- Born: Michael Gold August 7, 1947 (age 79) London, England
- Education: Sussex University Royal College of Art
- Occupations: documentary film maker, photographer and journalist

= Mick Gold =

Mick Gold (born Michael Gold, London, 7 August 1947) is a British documentary film maker, photographer and journalist, who has written for publications such as Creem, Melody Maker, and Let It Rock.

He has produced and directed six episodes of the BBC2 art history series The Private Life of a Masterpiece, and four films for the Channel 4 series Dispatches. In 1995 he won the Outstanding Historical Programming Emmy award for his Watergate documentary series.

==Career==
Gold studied English literature at Sussex University, followed by a degree in film and TV production at the Royal College of Art. From 1972 to 1978, he photographed and wrote about rock music for a variety of publications including Creem, Melody Maker, and Let It Rock.
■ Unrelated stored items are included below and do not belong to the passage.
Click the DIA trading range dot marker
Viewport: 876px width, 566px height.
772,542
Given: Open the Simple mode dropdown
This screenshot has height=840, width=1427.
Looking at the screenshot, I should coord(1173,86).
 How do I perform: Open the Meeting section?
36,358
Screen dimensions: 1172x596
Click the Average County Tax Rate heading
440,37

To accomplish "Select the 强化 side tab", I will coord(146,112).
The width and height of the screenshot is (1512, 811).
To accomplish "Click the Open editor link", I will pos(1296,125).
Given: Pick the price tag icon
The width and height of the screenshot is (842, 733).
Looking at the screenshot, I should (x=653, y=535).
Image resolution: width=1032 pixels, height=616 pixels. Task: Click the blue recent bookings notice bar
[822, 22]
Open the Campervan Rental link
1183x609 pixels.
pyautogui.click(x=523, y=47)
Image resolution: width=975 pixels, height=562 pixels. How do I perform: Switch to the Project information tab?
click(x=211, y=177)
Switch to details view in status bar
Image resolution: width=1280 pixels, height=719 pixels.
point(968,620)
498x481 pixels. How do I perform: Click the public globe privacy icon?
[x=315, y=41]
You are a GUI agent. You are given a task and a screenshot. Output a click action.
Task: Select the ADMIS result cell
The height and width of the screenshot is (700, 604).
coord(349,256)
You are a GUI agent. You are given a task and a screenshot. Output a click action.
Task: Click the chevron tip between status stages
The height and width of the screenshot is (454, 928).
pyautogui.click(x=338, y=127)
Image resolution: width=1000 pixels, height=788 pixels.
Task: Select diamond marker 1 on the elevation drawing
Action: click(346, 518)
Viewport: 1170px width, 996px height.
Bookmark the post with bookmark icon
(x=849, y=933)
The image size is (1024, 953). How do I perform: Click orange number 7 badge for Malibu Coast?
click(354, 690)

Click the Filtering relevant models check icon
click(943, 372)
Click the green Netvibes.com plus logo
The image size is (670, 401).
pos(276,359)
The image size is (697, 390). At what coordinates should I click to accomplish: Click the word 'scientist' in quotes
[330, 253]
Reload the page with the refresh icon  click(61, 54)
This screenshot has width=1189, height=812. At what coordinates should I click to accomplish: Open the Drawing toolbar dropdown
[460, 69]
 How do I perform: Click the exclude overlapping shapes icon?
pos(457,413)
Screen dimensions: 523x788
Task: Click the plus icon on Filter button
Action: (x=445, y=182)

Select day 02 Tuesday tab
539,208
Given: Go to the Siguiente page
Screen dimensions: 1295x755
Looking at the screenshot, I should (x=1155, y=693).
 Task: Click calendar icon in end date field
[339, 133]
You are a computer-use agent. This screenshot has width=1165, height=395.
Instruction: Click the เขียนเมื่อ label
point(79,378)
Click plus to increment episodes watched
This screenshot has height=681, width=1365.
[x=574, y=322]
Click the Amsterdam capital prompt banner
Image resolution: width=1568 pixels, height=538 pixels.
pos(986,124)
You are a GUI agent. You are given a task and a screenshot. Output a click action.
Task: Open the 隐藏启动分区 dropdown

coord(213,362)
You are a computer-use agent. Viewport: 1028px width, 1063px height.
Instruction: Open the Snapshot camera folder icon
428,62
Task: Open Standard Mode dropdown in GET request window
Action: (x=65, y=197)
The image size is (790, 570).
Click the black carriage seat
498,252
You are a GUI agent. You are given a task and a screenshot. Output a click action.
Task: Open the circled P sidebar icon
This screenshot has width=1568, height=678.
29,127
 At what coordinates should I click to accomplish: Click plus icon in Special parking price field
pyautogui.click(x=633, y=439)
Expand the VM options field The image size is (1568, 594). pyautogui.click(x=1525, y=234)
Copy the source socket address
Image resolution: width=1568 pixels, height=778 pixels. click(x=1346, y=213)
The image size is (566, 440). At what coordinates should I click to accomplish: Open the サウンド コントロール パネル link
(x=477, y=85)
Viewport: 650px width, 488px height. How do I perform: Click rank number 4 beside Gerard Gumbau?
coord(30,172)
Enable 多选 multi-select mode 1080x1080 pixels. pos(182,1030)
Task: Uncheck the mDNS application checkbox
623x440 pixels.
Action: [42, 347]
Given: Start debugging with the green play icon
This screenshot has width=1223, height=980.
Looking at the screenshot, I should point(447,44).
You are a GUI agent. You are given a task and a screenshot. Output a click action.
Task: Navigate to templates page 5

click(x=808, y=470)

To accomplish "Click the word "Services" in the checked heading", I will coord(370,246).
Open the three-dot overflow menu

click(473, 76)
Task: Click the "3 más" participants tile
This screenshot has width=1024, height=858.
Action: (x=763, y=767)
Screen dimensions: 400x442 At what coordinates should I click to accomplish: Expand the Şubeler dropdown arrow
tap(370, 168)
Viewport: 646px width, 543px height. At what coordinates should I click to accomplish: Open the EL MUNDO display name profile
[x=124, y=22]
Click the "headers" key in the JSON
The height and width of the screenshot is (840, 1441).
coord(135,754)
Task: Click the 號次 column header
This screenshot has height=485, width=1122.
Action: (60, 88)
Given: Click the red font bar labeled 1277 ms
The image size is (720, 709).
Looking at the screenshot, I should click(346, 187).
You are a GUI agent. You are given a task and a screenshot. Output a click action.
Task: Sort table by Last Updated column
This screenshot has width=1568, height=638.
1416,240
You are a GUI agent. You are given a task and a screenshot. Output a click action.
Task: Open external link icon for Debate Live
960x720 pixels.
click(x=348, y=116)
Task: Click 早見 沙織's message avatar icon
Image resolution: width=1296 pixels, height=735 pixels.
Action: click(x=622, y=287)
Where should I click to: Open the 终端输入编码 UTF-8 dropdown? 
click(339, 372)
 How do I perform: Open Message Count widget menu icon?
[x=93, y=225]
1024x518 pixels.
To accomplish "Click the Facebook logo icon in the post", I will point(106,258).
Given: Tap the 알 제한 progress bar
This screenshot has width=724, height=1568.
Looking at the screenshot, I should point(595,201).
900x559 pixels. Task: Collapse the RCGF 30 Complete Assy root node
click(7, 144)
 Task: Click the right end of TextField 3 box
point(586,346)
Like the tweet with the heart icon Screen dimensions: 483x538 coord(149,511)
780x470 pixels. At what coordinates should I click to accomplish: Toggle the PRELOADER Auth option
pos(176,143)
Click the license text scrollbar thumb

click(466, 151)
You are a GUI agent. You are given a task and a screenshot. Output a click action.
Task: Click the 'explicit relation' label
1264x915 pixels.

In 1976, he published Rock On the Road, a collection of photo-essays about rock music and its sub-cultural audiences. Contributors to the book included Simon Frith and John Pidgeon.

The Arts Council of Great Britain funded several of his arts documentaries, including Europe After the Rain (1978), a history of Dada and Surrealism, and Schiele in Prison (1980), which dramatised the prison diary of Viennese artist Egon Schiele.

Gold co-directed Hostage (1999), a series of three films for Channel Four about the hostage crisis in Lebanon from 1984 to 1991. The series won first prize at the 1999 Festival International du Film d'Histoire, Pessac.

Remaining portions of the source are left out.